The bid to end the “death tax” appears itself to be dead. The Senate’s 57-41 vote last week in favour of a bill to repeal the estate tax fell short of the necessary 60 votes. Counter-intuitively, for most wealthy Americans that is far better than repeal.

“This is the first step to going toward a compromise,” says John Barrie, a partner in the New York office of Bryan Cave, the law firm. “It brings to closure the debate over total repeal. It is effectively dead.”

Bill Gates and Warren Buffett, America’s two wealthiest men, make clear they are willing to pay the tax in any case. But the average very rich person might benefit from the approach that now seems likely: a rise in exemptions, combined with a cut in the estate tax rate.

In 2001, George W. Bush appeared to put the tax on life support when he set in motion legislation to raise the exemption progressively until it is eliminated altogether in 2010, only to have the original 55 per cent level and $1m exemption come roaring back to life in 2011. The current rate is 46 per cent and the exemption is $2m for an individual, or $4m for a couple.

The policy arguments over estate tax are by now rote. Those against it (usually Republicans) say it is unfair; those for it (mostly Democrats) say it redistributes wealth. Chris Edwards, head of tax studies at the Cato Institute, a libertarian think-tank in Washington, makes the argument for the former: “This is often money that has already been taxed when people earned it.”

But the numbers suggest that suffering at the hands of the estate tax is not widespread. In 2004 there were 30,276 estate tax returns out of 2.3m people who died that year. Only 3,500 estates were greater than $5m, and they paid about two-thirds of the total estate taxes, according to Joanne Johnson, wealth advisor at JP Morgan Private Bank.

As for the myth that family farms are lost to a rapacious estate tax, Joshua Rubenstein, New York managing partner of law firm Katten Muchin Rosenman, calls this “completely ridiculous”. He points out that the federal government offers low interest, 15-year loans to pay estate taxes if a farm or family business is more than 35 per cent of the estate. “In my 27 years of practising law, I have never seen the business sold because of estate taxes,” he says. “I’ve seen it sold because of the incompetence of the heirs.”

Mr Rubenstein says the estate tax is hugely beneficial to any American who dies with something to pass on to heirs. “People keep crappy records during their lives,” he says. “One of the things you get is a step-up in basis, even if you don’t owe estate tax.”
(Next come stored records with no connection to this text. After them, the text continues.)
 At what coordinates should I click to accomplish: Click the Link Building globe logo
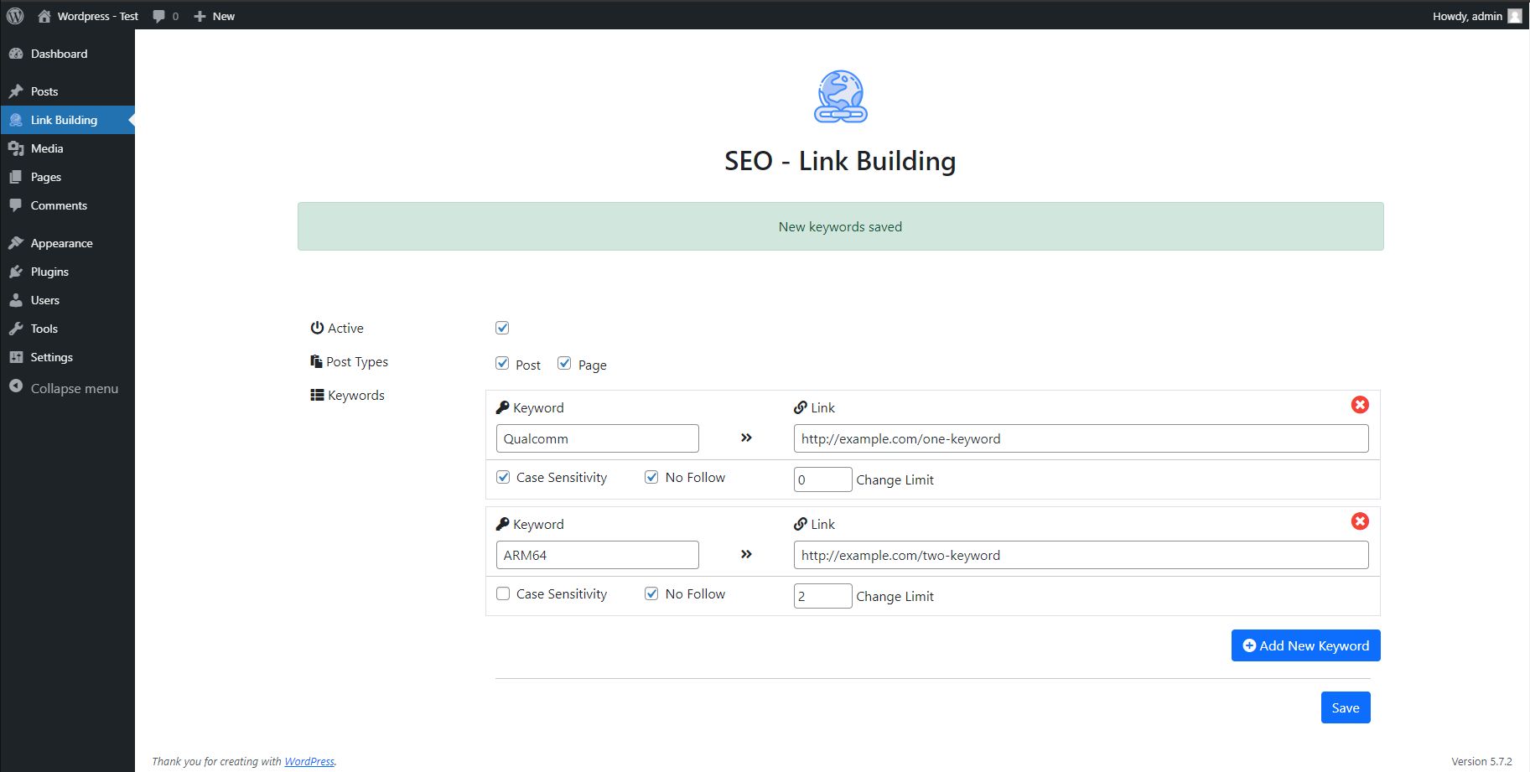(840, 96)
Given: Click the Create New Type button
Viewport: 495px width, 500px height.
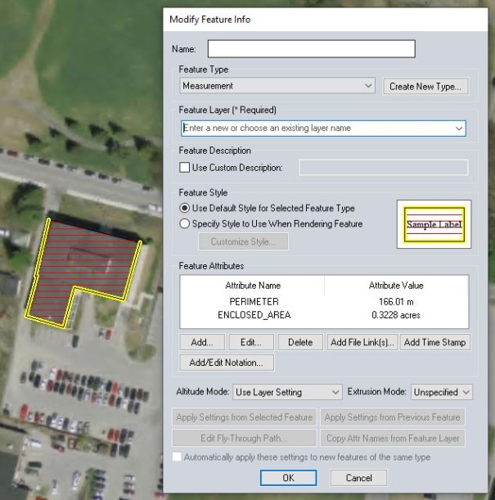Looking at the screenshot, I should coord(425,86).
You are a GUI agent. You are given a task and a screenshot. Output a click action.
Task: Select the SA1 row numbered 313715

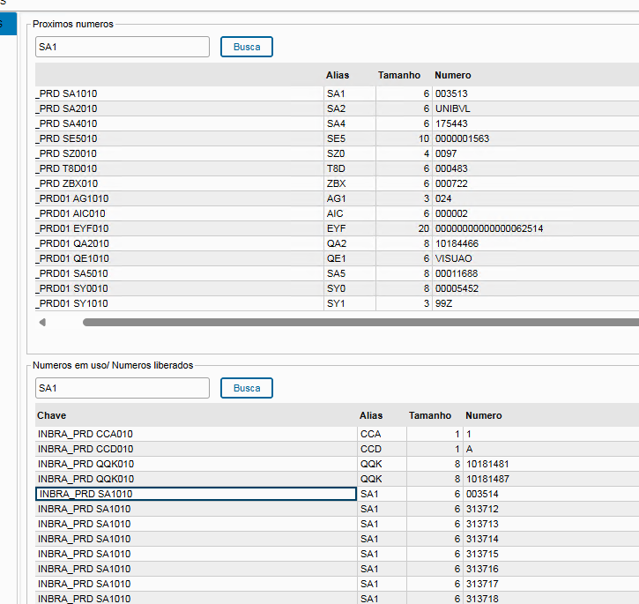tap(337, 554)
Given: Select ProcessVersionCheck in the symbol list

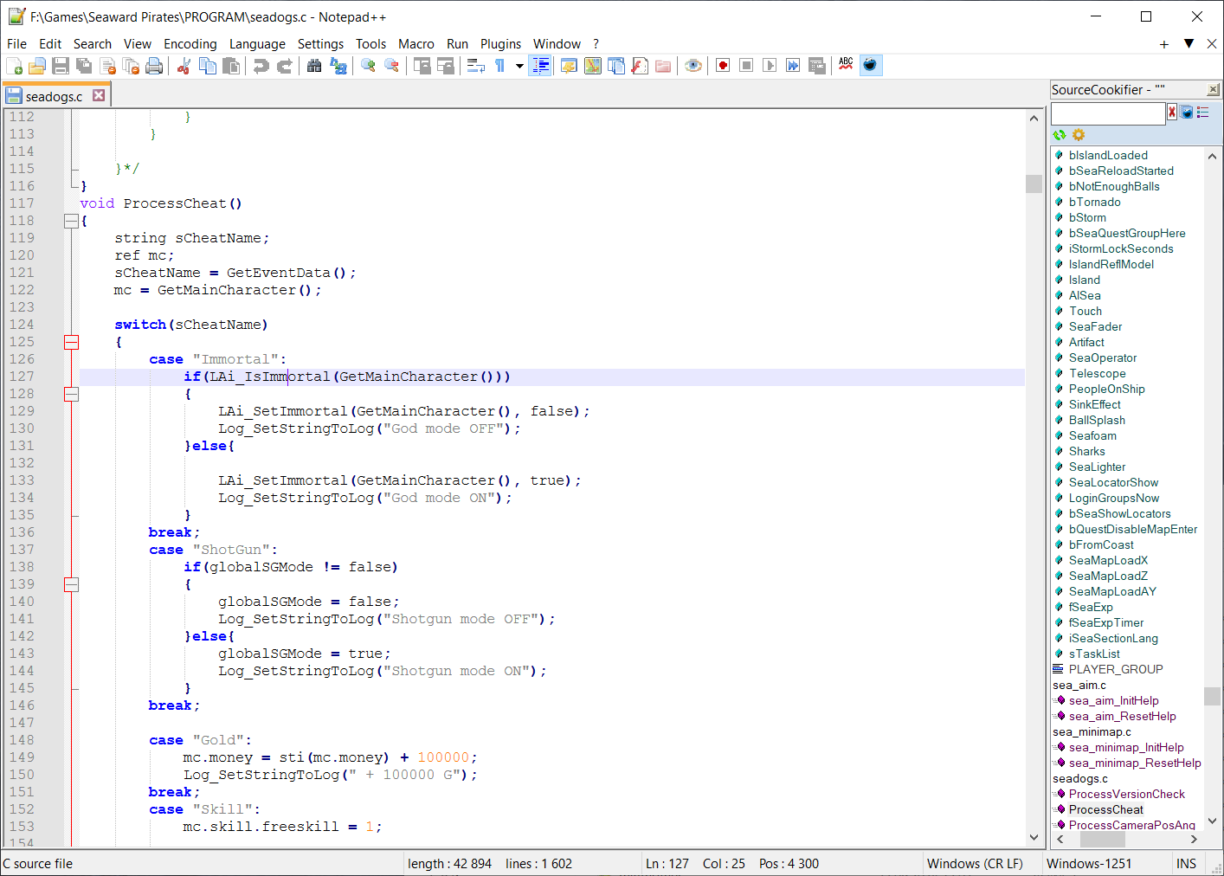Looking at the screenshot, I should tap(1126, 794).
This “step-up” refers to the basis on which capital gains tax is paid. If an individual dies with a house worth $2m he can pass it on to his heir tax free, since it falls under the current $2m estate tax exemption. If that house originally cost $100,000 when he bought it 30 years ago and there was no estate tax, his heirs would have to pay capital gains tax on the $1.9m difference, notes Mr Rubenstein. With an estate tax in force, the heirs instead get a step-up in basis to $2m – as if they bought it that day at that price. They will only pay capital gains tax on profits above that amount.

He says: “99 per cent of Americans don’t pay estate tax, but 100 per cent are subject to capital gains tax.”

In this sense, a total elimination of the estate tax could hurt poorer Americans more than wealthier Americans, who can afford superior tax planning and wealth management services.

A bigger issue is gift and generation-skipping transfer tax (GST). The GST was enacted so that all family property would be subject to a tax (whether gift tax, estate tax or GST) at least once in each generation. Jointly, these taxes limit how much a person can transfer to family members while alive.

Ms Johnson notes that the exemption from gift tax in a lifetime is capped at $1m per person but that amount also goes against your estate tax exemption. “Your generation-skipping exemption goes up to $3.5m but your gift tax is limited at $1m. If you wanted to create a dynasty trust in Delaware, you could pay tax on $2.5m.” If there is no change to the gift and GST tax rates, now at 46 per cent, they, too, will revert to 55 per cent in 2011. “There hasn’t been the focus on it,” says Mr Barrie. “The revenue cost is minimal for a gift tax, yet a lot of people spend a lot of money now to minimise it.”

For now, the estate tax rate is in flux. “If you are in your late 70s or early 80s and you are planning your estate you have to take into account that you could die in 2010 [when there is no tax] or 2009 or 2019,” says Mr Barrie.